Au cours des dernières semaines, M. Poutine a répété à plusieurs reprises que la guerre se déroulait « comme prévu », mais avec la perte de plusieurs généraux russes et l’absence de victoire rapide en vue, les experts se sont demandé dans quelle mesure M. Poutine était informé par son propre personnel de la situation de guerre.

En outre, les piètres performances des forces armées russes ont surpris les experts et analystes militaires, qui avaient prédit au début de la guerre que la force militaire massive du pays lui permettrait de remporter une victoire rapide sur l’Ukraine.

M. Michel a également souligné en « termes très clairs » le caractère inacceptable de la guerre menée par la Russie et a détaillé les coûts des sanctions que l’UE impose à la Russie, a indiqué le responsable européen.

M. Michel a exhorté M. Poutine à dialoguer directement avec son homologue ukrainien, Volodymyr Zelensky, et a appelé à un cessez-le-feu en Ukraine, selon le responsable européen, qui a ajouté que Kiev avait demandé au président du Conseil européen de transmettre ce message.

Selon le compte rendu du Kremlin, M. Poutine a à son tour indiqué au président du Conseil européen qu’il ne s’entretiendrait directement avec son homologue ukrainien que si les discussions en cours entre les deux pays aboutissaient à des résultats concrets.

M. Poutine a déclaré à M. Michel que Kiev montrait qu’elle n’était pas prête à chercher des solutions mutuellement acceptables et a accusé la partie ukrainienne d’être « incohérente » dans les négociations.

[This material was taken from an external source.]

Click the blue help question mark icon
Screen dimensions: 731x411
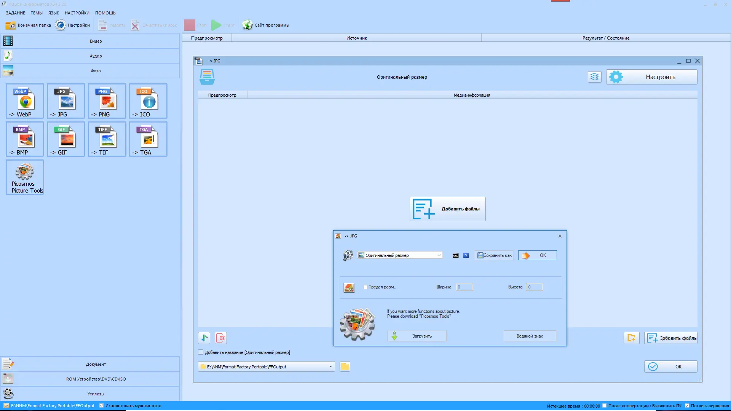click(x=466, y=255)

M. Michel a également appelé à un cessez-le-feu à l’occasion de la Pâques orthodoxe qui approche et à un accès sécurisé pour les civils qui cherchent à quitter les villes assiégées telles que Marioupol.

« Il a également appelé à un cessez-le-feu à l’occasion de la Pâques orthodoxe qui approche et à un accès humanitaire immédiat et sécurisé pour les civils cherchant à quitter les villes assiégées, comme Marioupol », a-t-il écrit sur Twitter après l’appel.

L’Ukraine a accusé les forces russes de ne pas respecter un accord de cessez-le-feu local permettant aux femmes, aux enfants et aux personnes âgées de fuir la ville assiégée.

Les Nations unies estiment que cinq millions de personnes ont fui l’Ukraine depuis le début de l’invasion russe.

M. Michel a déclaré avoir « réitéré fermement la position de l’UE : soutien à l’Ukraine et à sa souveraineté, condamnation et sanctions pour l’agression de la Russie. »

Au-delà de l’Ukraine, l’appel téléphonique a également permis de discuter des efforts de médiation entre l’Arménie et l’Azerbaïdjan au sujet du territoire du Haut-Karabakh.

Une réunion entre le président azerbaïdjanais Ilham Aliyev et le Premier ministre arménien Nikol Pashinyan avait eu lieu au début du mois à Bruxelles, sous la médiation de M. Michel.

Toutefois, ces dernières semaines, la Russie s’est également efforcée de revaloriser son rôle dans le règlement du conflit du Haut-Karabakh, M. Pashinyan et M. Poutine ayant récemment convenu d’intensifier la coopération tripartite entre l’Arménie, la Russie et l’Azerbaïdjan.

Selon un communiqué publié à l’issue de cette rencontre bilatérale, ils n’ont pas discuté du prétendu « traité de paix » négocié à Bruxelles.